This is the weblog for Pete Finnigan. Pete works in the area of Oracle security and he specialises in auditing Oracle databases for security issues. This weblog is aimed squarely at those interested in the security of their Oracle databases.

The second IOUG / Oracle Security Assurance Survey

I wrote about the first IOUG joint security survey with Oracle two years ago here in my blog in a post titled "An Oracle Security Survey by The IOUG and Oracle" and I encouraged participation on the survey. The second survey is now available now. The survey is worth while as its your chance to influence the security assurance team within Oracle and also to help get some idea of whats going on in the community. The offiial text for the survey is:

Oracle and the Independent Oracle User Group (IOUG) are launching a new security assurance survey. The purpose of this survey http://ioug.itconvergence.com/pls/apex/f?p=201:19:2332809242507089::NO - (broken link) is to gather feedback from as many organizations as possible about their security patching practices and to identify which security assurance topics are most relevant to Oracle customers.

The IOUG participates in Oracle’s Secure Customer Advisory Council and has worked with Oracle Global Product Security on this survey which will provide meaningful feedback to Oracle about its security programs. For example, the current survey provides respondents with a chance to give feedback about Patch Set Updates (PSUs) and the CPU documentation. Survey responses will be kept confidential, and the results will be analyzed jointly by Oracle and IOUG to evaluate Oracle’s security assurance practices The survey is located here http://enterprisesig.oracle.ioug.org/ (free SIG membership is required to access the survey).


As I did two years ago I encourage everyone to take part and add some influence to the security patching process. Thanks!

59 Security bugs fixed, 28 remotely expolitable, 13 in the database

Oracle yesterday released the latest in its series of quarterly security patches known as CPU's Critical Patch Updates. Oracle released an advisory detailing the fixes. The patch set contains 59 new security fixes. For me the interesting part are the fixes for the database; 13 in all, 6 of which are for the database server itself and 4 of which may be expolited remotely without authentication.

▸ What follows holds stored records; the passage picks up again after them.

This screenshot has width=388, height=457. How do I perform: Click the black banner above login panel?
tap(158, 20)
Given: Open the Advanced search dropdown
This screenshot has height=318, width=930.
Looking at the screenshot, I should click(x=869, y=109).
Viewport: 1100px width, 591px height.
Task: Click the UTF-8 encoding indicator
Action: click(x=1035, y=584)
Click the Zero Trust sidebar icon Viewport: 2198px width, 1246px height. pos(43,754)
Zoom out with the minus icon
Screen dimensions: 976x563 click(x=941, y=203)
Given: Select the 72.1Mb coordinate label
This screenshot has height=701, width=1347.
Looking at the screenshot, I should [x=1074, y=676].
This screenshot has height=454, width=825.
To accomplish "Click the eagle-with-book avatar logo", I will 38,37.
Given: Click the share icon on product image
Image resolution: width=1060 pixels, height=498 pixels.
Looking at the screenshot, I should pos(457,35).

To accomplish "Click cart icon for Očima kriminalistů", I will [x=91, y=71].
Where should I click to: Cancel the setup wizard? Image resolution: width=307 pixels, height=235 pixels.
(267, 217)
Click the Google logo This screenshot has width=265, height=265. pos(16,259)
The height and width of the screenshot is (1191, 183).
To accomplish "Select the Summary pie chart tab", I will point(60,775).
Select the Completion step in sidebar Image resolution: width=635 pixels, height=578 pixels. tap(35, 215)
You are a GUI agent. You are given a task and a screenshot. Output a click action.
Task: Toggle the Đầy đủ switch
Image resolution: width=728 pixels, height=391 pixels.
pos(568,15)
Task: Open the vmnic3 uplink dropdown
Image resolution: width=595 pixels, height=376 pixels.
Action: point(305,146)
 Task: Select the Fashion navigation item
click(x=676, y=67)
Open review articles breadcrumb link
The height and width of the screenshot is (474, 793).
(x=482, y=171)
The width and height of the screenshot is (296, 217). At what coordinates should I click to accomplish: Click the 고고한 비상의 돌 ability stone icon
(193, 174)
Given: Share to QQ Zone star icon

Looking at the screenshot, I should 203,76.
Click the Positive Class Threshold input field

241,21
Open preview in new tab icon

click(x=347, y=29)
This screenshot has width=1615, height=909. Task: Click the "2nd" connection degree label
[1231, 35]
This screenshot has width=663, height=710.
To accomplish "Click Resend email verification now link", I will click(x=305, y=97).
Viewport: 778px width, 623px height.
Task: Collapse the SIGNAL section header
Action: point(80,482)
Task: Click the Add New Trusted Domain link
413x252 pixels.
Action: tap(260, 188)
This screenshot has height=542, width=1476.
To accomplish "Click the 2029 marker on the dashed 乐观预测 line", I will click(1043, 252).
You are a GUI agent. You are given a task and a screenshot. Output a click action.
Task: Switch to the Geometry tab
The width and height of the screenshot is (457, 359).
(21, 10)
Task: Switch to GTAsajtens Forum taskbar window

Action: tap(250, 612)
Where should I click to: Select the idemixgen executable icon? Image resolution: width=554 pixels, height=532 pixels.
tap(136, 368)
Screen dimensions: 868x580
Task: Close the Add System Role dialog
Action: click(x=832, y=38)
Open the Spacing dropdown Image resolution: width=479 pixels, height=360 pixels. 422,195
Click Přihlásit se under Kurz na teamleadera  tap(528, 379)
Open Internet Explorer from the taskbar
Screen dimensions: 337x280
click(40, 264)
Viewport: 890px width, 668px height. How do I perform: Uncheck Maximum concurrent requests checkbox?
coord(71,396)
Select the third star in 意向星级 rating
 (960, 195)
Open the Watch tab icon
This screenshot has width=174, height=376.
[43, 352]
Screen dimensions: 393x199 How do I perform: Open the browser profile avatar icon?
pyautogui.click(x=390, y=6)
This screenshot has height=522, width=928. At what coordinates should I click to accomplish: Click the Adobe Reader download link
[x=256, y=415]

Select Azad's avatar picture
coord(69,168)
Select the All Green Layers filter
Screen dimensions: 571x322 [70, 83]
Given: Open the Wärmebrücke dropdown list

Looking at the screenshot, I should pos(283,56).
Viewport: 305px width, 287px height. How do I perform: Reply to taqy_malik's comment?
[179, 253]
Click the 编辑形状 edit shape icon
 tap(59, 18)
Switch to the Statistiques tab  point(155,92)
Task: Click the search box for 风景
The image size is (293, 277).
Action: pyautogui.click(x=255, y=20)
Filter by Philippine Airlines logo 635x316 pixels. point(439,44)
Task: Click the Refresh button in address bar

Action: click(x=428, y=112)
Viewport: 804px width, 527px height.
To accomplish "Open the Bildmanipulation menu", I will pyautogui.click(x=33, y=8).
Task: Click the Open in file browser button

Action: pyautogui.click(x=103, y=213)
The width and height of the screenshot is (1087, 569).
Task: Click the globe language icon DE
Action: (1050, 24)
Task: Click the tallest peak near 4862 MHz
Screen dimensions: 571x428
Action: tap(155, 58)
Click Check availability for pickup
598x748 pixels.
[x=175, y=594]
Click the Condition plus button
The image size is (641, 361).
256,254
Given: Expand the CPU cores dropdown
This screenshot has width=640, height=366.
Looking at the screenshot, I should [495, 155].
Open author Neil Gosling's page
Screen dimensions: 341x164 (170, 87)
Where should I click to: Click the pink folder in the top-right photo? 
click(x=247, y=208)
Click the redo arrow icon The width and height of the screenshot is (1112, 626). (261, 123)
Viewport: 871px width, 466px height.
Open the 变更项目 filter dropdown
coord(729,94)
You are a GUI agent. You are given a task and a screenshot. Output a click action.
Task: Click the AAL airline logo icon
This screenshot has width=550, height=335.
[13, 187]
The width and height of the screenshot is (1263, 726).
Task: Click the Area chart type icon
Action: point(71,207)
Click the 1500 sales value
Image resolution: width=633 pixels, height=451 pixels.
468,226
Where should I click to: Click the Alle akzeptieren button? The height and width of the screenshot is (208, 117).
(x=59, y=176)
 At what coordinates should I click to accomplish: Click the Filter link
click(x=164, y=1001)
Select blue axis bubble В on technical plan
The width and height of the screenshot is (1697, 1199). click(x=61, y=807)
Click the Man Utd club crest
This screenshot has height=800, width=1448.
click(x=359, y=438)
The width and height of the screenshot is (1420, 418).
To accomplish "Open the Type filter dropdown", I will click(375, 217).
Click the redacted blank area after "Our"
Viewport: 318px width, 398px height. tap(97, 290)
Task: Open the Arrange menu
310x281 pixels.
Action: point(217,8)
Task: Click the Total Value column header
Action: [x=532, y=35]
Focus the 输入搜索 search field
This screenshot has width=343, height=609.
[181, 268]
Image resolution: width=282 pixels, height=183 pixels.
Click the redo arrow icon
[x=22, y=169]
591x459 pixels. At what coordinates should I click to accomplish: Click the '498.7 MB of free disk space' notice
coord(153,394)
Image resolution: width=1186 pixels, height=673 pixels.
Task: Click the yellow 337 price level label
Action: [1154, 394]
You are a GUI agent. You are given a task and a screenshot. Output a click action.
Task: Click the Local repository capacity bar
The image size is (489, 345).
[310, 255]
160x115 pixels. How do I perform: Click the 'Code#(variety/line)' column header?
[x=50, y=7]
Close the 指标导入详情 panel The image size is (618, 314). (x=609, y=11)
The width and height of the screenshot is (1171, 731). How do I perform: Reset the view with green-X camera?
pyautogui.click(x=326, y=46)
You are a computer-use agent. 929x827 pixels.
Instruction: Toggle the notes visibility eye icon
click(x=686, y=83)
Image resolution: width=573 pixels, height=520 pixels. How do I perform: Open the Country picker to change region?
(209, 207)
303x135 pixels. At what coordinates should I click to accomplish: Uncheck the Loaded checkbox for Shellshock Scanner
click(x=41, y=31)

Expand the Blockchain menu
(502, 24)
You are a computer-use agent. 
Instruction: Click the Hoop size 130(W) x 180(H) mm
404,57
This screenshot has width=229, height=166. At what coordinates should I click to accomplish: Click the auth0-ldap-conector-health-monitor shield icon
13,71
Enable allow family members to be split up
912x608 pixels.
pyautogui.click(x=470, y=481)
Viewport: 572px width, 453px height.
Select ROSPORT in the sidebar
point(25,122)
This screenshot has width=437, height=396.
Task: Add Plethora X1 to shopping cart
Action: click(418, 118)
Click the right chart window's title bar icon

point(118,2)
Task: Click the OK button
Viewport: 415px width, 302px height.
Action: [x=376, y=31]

The other interesting thing is the amount of names credited on the advisory. i have not counted but its probably the most i can remember. what does this actually mean?, on the simplest level it means many more people are now interested in and doing someting about database security which has to be a good thing. As always Oracle recommend that you apply this as soon as you can. With remotely exploitable bugs / vulnerabilities this should be obvious.

Pete Finnigan will be teaching Oracle Security in Tallinn, Estonia and speaking at UKOUG Unix SIG at TVP

I have just added another public training date to my upcoming Oracle security trainings calendar. This is for November 4th and 5th in Tallinn, Estonia which I am really looking forwards to.

I have also just agreed to do two 45 minute presentations at the up-coming UKOUG Unix Sig at Oracle in Readings Thames Valley park on September 8th 2010. The talk will be based on two major areas; the first is understanding the true risk to your data, where the data is and how easy it is to steal in the real world. The second is looking at how to assess the access to your data. The talk is also split into two sections so should be fun. There will be lots of demos and real world experience.

Do Oracle 11g features weaken security?

I did a session at the Logica Guru4Pro event a few weeks ago and posted the slides to my site on my Oracle security white papers page. I also talked about this in my blog in a post titled "New Oracle Security presentation available".

After that post Alex skyped me to ask me what I meant in slide 33 where i said "11gR1 has broken this with the default sid/service name feature". In slide 33 i am talking about what i call the "Access Issue", i.e. to access a database at the TNS level, say through SQL*Plus you need certain information; IP Address/Hostname, port, service name/SID, usrername/password. In real life most sites make this information available simply by shipping some of this information to the desktop. Most sites I have been to, usernames and passwords are guessable so in most cases its easy (if you try) to connect to a database.

If one of the peices of information; the service name is no longer necessary then in my opinion that reduces the security of the database in that it makes it easier for anyone to attempt access. When Alex skyped me i described the meaning of this to him but couldnt find a link. Alex skyped me again last night to say he had found a link. The DEFAULT_SERVICE_{listener name} expects a fully qualified service name. This parameter of the listener.ora file is not turned on by default. So by default 11g security is not weakened. If you use this new parameter you are weakening security of your database as you are allowing people to attempt to connect without finding out one of the key peieces of information necessary to do so.